Blog Post

October 9, 2023

Stomach Flu? What to Eat to Get Back on Your Feet

Stomach viruses or "stomach flu" can hit at any time of year, though they seem especially common in the winter. You come down with this illness when a virus infects your stomach and intestinal lining, which causes the lining to become inflamed and irritated. This, in turn, leads to the familiar "stomach bug" symptoms: cramping, nausea, vomiting, diarrhea, and fatigue.

Help Your Body Battle the Bug

Because it is a viral infection, antibiotics don't help. Unless symptoms are especially severe or last more than two or three days, you probably don't need to go to the doctor. The best thing to do is to stay home from work or school. Get plenty of rest, drink liquids, and let your body fight off the virus. 

What you eat and drink while you are ill and shortly after can help you recover faster and avoid the return of unpleasant symptoms. Your body needs nutrition and hydration while it does battle with the virus, so it's important to take in whatever liquids and calories will stay down. However, you should also avoid foods that can increase inflammation in your digestive system.

Staying Hydrated is Critical

If you vomit, swish plain water around your mouth once the vomiting stops. This will get rid of the taste and rinse the stomach acids from your teeth. Don't brush your teeth immediately after vomiting -- when you have acid in your mouth this can actually do more damage. Also, the strong flavors in most toothpaste can set off nausea and vomiting again. 

Avoid eating or drinking anything, even water, for one to two hours after you have vomited. Then try drinking small sips of water and see if it stays down. If it does, drink some more water or clear juice like apple juice. You can also drink sports drinks (Gatorade, Powerade) or rehydration drinks (Pedialyte) to replace lost electrolytes. 

Some people find clear sodas or ginger ale to be soothing. If you try a soda, drink it at room temperature, without ice. Pour it into a glass and let it sit for a few minutes to allow some of the carbonation to subside. A drink that is too cold or too fizzy can shock your system and trigger more vomiting. 

At this stage, the most important thing is to stay hydrated. Drink water even if you are also able to drink juice and other drinks. You can go without food much longer than water, and severe vomiting and diarrhea can quickly lead to dehydration. 

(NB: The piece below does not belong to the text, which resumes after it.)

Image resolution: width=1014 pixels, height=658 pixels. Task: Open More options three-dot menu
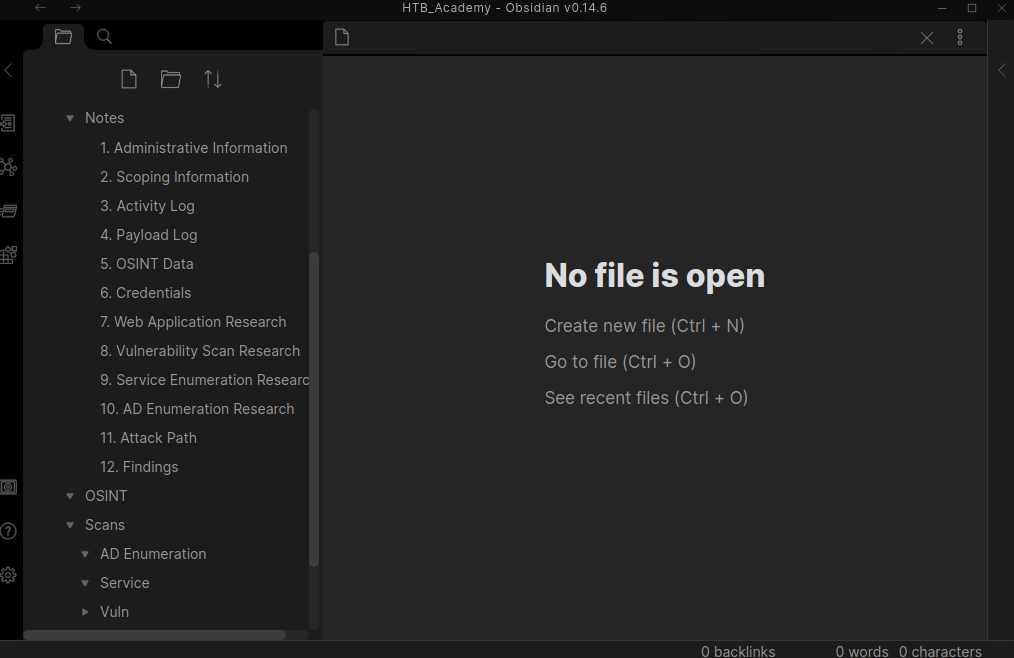click(x=960, y=38)
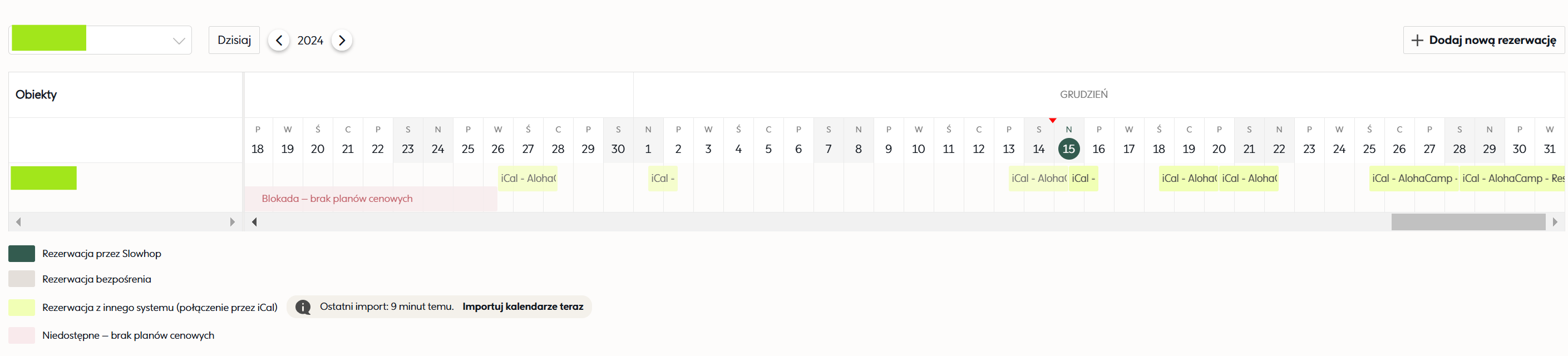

Avoid drinking colas or any other drinks with caffeine. If you have been vomiting a lot or experiencing multiple bouts of diarrhea, you are already at risk of becoming dehydrated. Caffeine stimulates urination, and right now you want to keep fluids inside your body as much as possible. Avoid any alcoholic beverages until you are fully recovered, because alcohol also dehydrates your body.

If you go a full day without being able to keep liquids down, have a fever above 104 degrees, or if you continue to have vomiting and diarrhea for more than two days, it's time to get more medical attention. If your regular doctor cannot see you immediately, go to an urgent care clinic or the emergency room. 

Good Food Choices for Recovery

Once you have been able to keep liquids down for more than six hours, try eating small amounts of bland food. Good options include:

  • Soda crackers
  • Plain toast (white bread)
  • Plain pasta (white flour)
  • White rice
  • Flavored gelatin
  • Applesauce
  • Broth
  • Ice pops

Avoid brown rice and whole-grain bread or pasta at this stage. These are harder to digest. Right you want to eat foods that break down quickly to get nutrients into circulation, with minimal stress on your digestive system.

Try just a bite or two at first and see how your body reacts. If you feel strongly nauseated or vomit again, stop eating. Go back to liquids and try again later.

Once you can keep a few bites down, continue eating these foods in small servings, every few hours. When you have gone a full day without vomiting, you can add more complex foods that are still easy on your system: soup, eggs, baked potatoes, baked lean meats like chicken or turkey, and well-cooked vegetables. 

Stay away from dairy, spicy foods, or foods that are high in fat or fiber for at least two days after symptoms go away. Even if you are no longer throwing up or having diarrhea, your system is still stressed and irritated. Throwing challenging foods into the mix can cause your symptoms to start up again. Taking it easy on your body for a couple of days will ultimately help you bounce back faster.